India has expressed its concern to the Chinese government over Beijing issuing visas on a separate sheet of paper to Indian nationals from Jammu and Kashmir instead of stamping them in their passports.
This latest attempt by China to needle India is being viewed by the Ministry of External Affairs (MEA) as a well-thought-out strategy to question the status of Jammu and Kashmir.
The Chinese had in 2007 refused to grant a visa to an Indian Administrative Service officer from Arunachal Pradesh, to which Beijing lays claim. It has been issuing visas stapled to passports to people from Arunachal who have traveled to China since 2007.
“We have conveyed our concern to the Chinese government in this regard,” said MEA spokesperson Vishnu Prakash.
“It is our considered view and position that there should be no discrimination against visa applicants of Indian nationality on grounds of domicile or ethnicity.”
A Chinese embassy official, however, told HT that “correct and valid visas had been issued to students by Beijing”.
It’s not clear when the Chinese started issuing visas on a separate sheets of paper to Kashmiri travelers.

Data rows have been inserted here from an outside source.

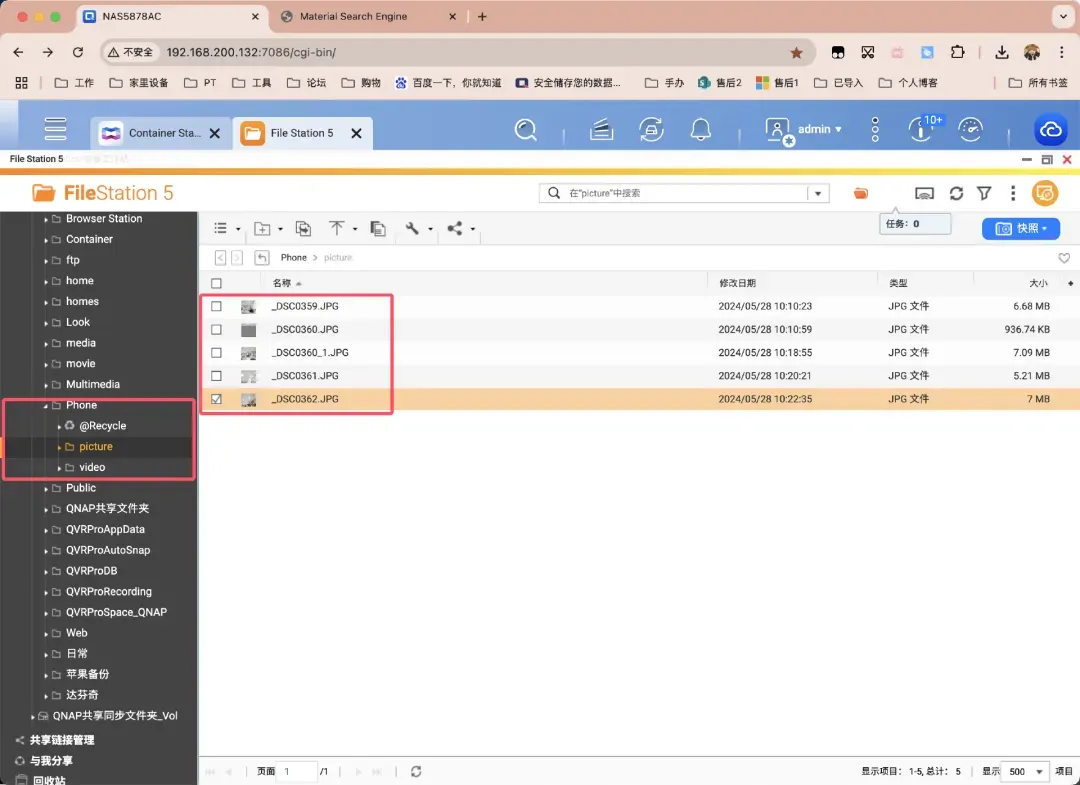Open the admin user menu
1080x785 pixels.
(805, 129)
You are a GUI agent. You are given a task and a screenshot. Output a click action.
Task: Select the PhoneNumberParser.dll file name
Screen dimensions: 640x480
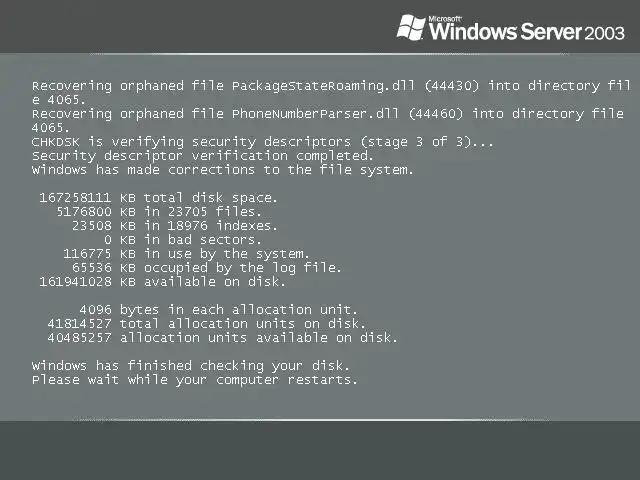pyautogui.click(x=315, y=114)
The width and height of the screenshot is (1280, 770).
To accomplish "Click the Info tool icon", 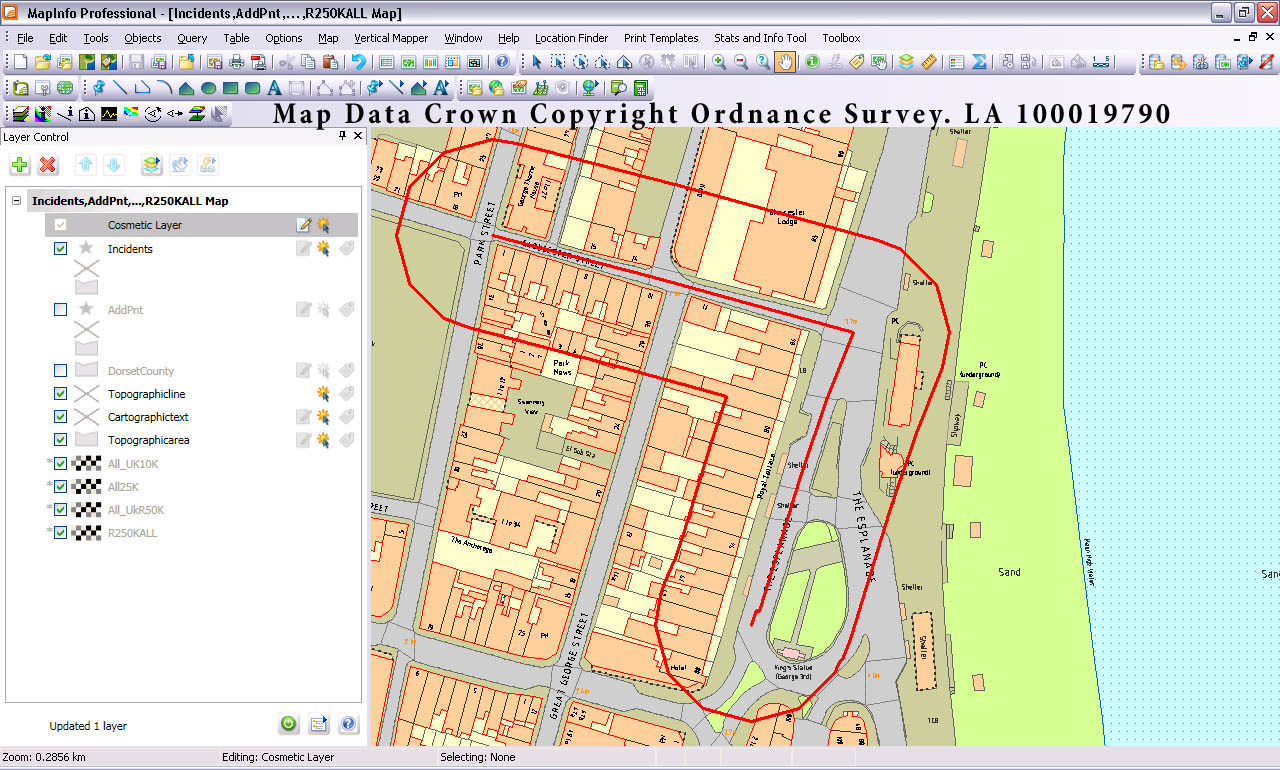I will coord(812,62).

The matter came to light when immigration authorities at the Delhi airport turned away Kashmiris carrying the standalone visas, assuming they were fakes.
The Chinese embassy however issued letters confirming that it had issued valid visas. The matter was then brought to MEA’s notice, prompting it to take up the issue with Beijing. Immigration authorities have been directed to treat the standalone visas as invalid.
MEA officials suspect a tacit understanding between China and Pakistan as Islamabad had last week raised its pitch on Kashmir at a meeting of the Organisation of Islamic Conference.